Religion didn't play a big role in my life until my sophomore year in high school.

Oh boy, those were the days where I was cocky and prideful. My sister was first in her class, and so was I. I would consider myself superior over my classmates and credited my class ranking to my work ethic and determination.

Yeah, I was a big jerk.

In my second year of high school, my family moved to this born-again church. I don't know what denomination they quite are, but it didn't really matter to my sophomore self, because I sat through sermons that passionately preached about (among other things) how God is credited to all of my successes, and how I am nothing without Him. So, it wouldn't come as a surprise that my ego took a big hit and I up and rejected the existence of God.

Anyways, I became an atheist my sophomore year and became heavily rooted in naturalistic sciences. I crammed evolution down everyone's throats, and probably threatened to end a friendship if the other person didn't believe in the evolutionist explanation of life.

I believed that the Old Testament was purely allegorical, but that was just my way of denying the fact that I saw no value at all in the Old Testament. I regarded Jesus as some human being who was kind of cool and nice, and nothing more, and saw the Bible overall as an ancient moral book with no spiritual validity.

Throughout all this, I still had to go to that born-again church with my family, and there was a lot of friction between me and their sermons, which made me even more rooted in my atheist beliefs. I eventually convinced myself that Christians were out to get me and brainwash me into believing their doctrines.

(I wrote negatively about this born-again church here, back when I was an atheist. Bonus points to whoever comes across it.) 

So how did I come into following Christ?

My girlfriend invited me to go to her church with her. She knew I was an atheist, and I still had that mindset that Christians were out to get me, but I went anyways. The first few times, her church reminded me of my own, and I would get really defensive about it, but after a few weeks I realized that the people there didn't see me as an enemy or target, but just had fellowship with me with nothing but love and friendliness. I started to loosen up and feel comfortable around them discussing Scripture in their Bible studies.

The sermons at my girlfriend's church taught about love and being humble. At the time, I was surprised that Christians actually spoke about and encouraged love and service to others. This was a sharp contrast to the puffed up hell-fire sermons in my old born-again church. The negative image about Christians that I built up crumbled. 

My youth leader gave very interesting lessons about how so many elements in the Bible were written with intent, and that things are interconnected from one book to the next. I remember learning that in the original Hebrew texts, the Bible starts not with the first letter aleph, but with the second letter bet/beit, and the significance behind that (which I may go over in another chapter). The depth of his lessons made me interested in approaching the Bible, not as an absurd book, but as a well-crafted book.

Around the same time, I learned new things in college that would help me accept what Christians believed in.
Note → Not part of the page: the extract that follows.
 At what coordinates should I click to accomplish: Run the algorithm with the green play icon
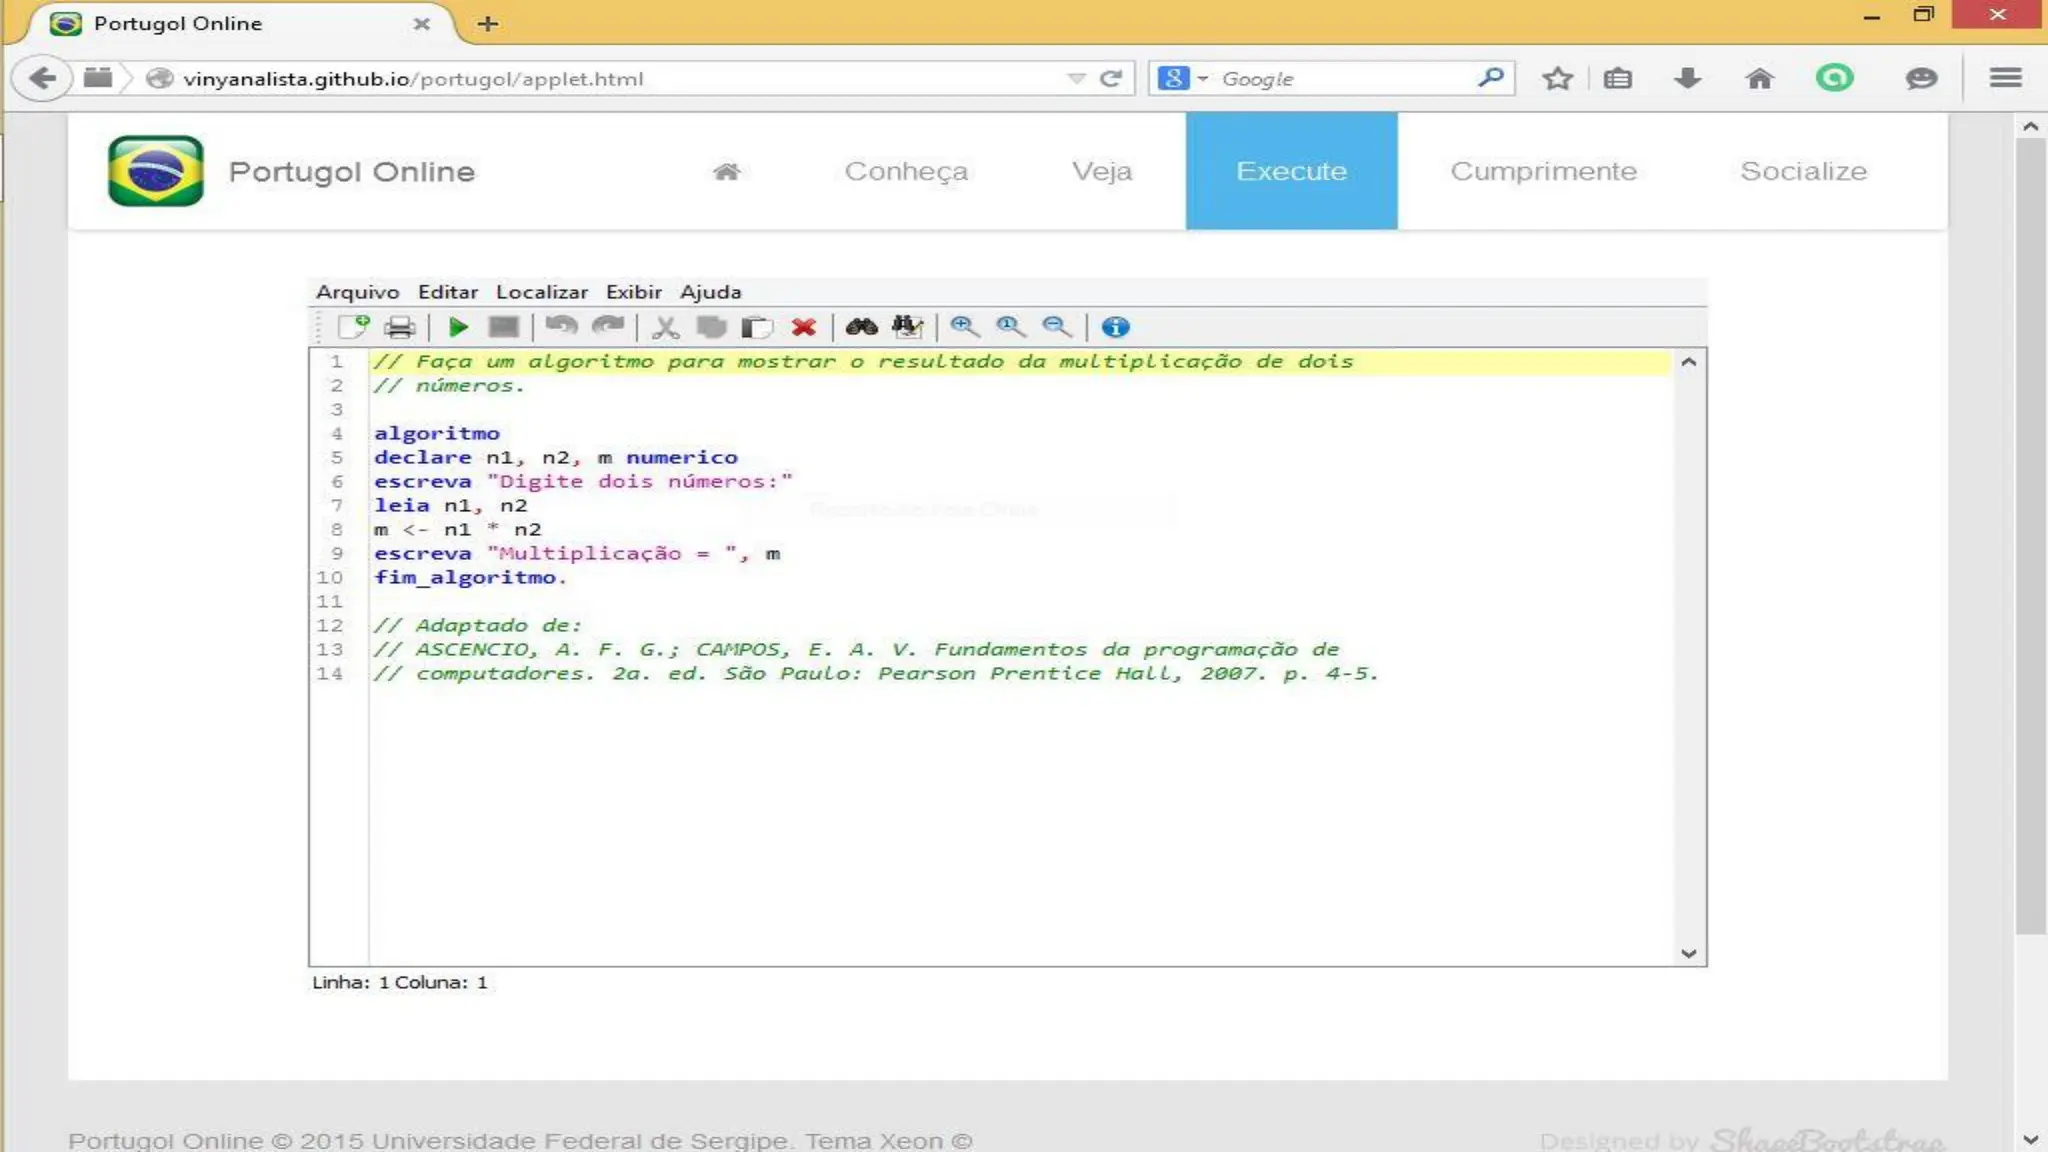pyautogui.click(x=458, y=327)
My humanities professor taught us that there are different systems of logic that within them things make sense, but across multiple systems things may not make sense. He gave non-Euclidean geometry as an example, showing us how you can say that the sum of a triangle's interior angles can equal 360 degrees.
< edit: I meant that the sum can equal 270 degrees, i.e. three right angles. My point remains - you can logically say one statement that is incompatible in another mode of logical thinking >
That doesn't make sense if you cross over to Euclidean geometry, but in non-Euclidean geometry, using elliptic space, it makes perfect sense.

Whoa now, Ethan. Why are you talking about geometry and triangles?

It made me realize that naturalistic sciences was not the only valid way of explaining the nature of our universe. Even more important, naturalistic science was not the absolute truth that I was looking to ground myself in.

By looking at our world in a different lens, I can come to the conclusion that the existence of God is logical and valid.

At this point, I wanted to follow Christ, but I lacked a proper understanding of who He is and my relation as a human with Him. I tried praying, but I was always unsure of whether I heard an answer, or my mind was formulating answers on its own. It took a particular event in which I felt a strong conviction to do something that convinced me that prayer works, and that God is there and He does answer prayer.

Over the 2016-2017 year, I learned that humans since Adam have been inherently sinful, i.e. short of being perfect according to God's standard. With this imperfection, big or small, we cannot redeem ourselves by our works alone, and that's where I learned how Jesus came into the picture. I learned that He allowed us to be reunited with God by paying the penalty of death in our place, and that we can accept His offering of salvation by believing in His sacrifice and resurrection in faith.

This took me a long time to learn, and it's only been until recently that I understood this. And after praying, I accepted Jesus as the Messiah and Son of God, and His sacrifice to forgive my sins.

Now, I have a long road ahead of me. The life of a follower of Christ on earth doesn't end with being saved, but rather begins with being saved, and doesn't end until physical death.

It's actually pretty exciting.

So now I'm like a watered down, very very bad analogy to Paul. First he was Saul, then he became Paul.

First I was Ethan, and now I am Ethan.